The function reopen-pseudo-streams may be executed i.e to invalidate caches. Its main problem is that it leaks resources by not closing the pseudo stream before opening a new one. If the resource consumes a file descriptor then we'll eventually run out of them.

A naive solution is to close a stream after assigning a new one:

(defun reload-pseudo-streams/incorrect ()
  (loop for uri in *uris*
        for old = (gethash uri *pseudo-streams*)
        do (setf (gethash uri *pseudo-streams*)
                 (open-pseudo-stream uri))
           (close-pseudo-stream old)))

This solution is not good enough because it is prone to race conditions. In the example below we witness that the old stream (that is closed) may still be referenced after a new one is put in the hash table.

(defun nom-the-stream (uri)
    (let ((stream (gethash uri *pseudo-streams*)))
      (some-long-computation-1 stream)
      ;; reload-pseudo-streams/incorrect called, the stream is closed
      (some-long-computation-2 stream) ;; <-- aaaa

This is a moment when you should consider abandoning the function reload-pseudo-streams/incorrect and using a finalizer. The new version of the function open-pseudo-stream destroys the resource only when the stream is no longer reachable, so the function nom-the-stream can safely nom.

When the finalizer accepts the object as an argument then it is enough to register the function close-pseudo-stream. Otherwise, since we can't close over the stream, we close over the resource and open-code destroying it.

(defun open-pseudo-stream (uri)
  (let* ((resource (make-resource uri))
         (stream (make-instance 'pseudo-stream :resource resource)))

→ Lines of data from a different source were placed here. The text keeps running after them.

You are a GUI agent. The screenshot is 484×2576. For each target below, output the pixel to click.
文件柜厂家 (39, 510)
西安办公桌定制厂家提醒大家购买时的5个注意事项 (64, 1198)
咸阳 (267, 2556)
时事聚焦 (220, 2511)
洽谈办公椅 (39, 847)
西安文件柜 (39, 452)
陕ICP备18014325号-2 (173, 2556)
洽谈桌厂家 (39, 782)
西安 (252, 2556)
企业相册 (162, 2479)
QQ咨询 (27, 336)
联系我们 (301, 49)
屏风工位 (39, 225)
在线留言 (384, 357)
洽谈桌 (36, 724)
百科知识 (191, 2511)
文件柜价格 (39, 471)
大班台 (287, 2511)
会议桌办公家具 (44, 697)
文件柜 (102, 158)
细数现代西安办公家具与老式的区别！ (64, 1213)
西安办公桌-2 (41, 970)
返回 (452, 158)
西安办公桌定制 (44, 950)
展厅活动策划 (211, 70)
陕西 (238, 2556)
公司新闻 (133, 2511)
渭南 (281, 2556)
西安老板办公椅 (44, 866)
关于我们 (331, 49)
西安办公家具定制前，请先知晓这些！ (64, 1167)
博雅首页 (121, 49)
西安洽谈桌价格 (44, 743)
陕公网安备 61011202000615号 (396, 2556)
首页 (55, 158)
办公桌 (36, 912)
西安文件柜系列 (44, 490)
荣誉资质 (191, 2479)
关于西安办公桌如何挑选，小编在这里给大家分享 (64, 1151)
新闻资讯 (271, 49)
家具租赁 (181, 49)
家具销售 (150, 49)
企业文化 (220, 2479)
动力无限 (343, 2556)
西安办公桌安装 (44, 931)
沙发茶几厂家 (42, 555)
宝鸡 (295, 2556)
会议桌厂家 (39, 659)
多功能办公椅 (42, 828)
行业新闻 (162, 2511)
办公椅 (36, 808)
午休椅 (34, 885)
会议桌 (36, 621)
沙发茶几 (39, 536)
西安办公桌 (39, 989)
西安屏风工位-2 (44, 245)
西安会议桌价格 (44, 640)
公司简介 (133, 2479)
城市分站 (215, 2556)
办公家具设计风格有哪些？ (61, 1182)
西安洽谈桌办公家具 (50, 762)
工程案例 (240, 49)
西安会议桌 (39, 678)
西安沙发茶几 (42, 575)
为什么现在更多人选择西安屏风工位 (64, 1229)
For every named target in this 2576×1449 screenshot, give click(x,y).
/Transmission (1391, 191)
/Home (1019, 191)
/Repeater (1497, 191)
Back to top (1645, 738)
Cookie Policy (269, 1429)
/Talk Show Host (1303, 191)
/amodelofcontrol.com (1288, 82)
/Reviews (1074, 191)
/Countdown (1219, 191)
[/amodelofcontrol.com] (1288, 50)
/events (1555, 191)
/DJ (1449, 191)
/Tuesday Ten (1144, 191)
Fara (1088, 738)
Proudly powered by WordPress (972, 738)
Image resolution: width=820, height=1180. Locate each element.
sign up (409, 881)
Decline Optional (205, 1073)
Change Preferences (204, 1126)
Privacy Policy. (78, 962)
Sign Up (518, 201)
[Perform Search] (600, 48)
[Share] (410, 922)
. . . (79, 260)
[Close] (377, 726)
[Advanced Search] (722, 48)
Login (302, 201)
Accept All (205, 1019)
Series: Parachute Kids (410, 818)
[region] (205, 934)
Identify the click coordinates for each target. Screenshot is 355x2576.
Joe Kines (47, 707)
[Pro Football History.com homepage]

    #+trivial-garbage ;; closes over the resource (not the stream)
    (flet ((finalizer () (destroy-resource resource)))
      (set-finalizer stream #'finalizer))

    #+another-garbage ;; doesn't close over anything
    (set-finalizer stream #'close-pseudo-stream)


Story closed, the problem is fixed. It is late friday afternoon, so we eagerly push the commit to the production system and leave home with a warm feeling of fulfilled duty. Two hours later all hell breaks loose and the system fails. The problem is the following function:

(defun run-client (stream)
  (assert (pseudo-stream-open-p stream))
  (loop for message = (read-message stream)
        do (process-message message)
        until (eql message :server-closed-connection)
        finally (close-pseudo-stream stream)))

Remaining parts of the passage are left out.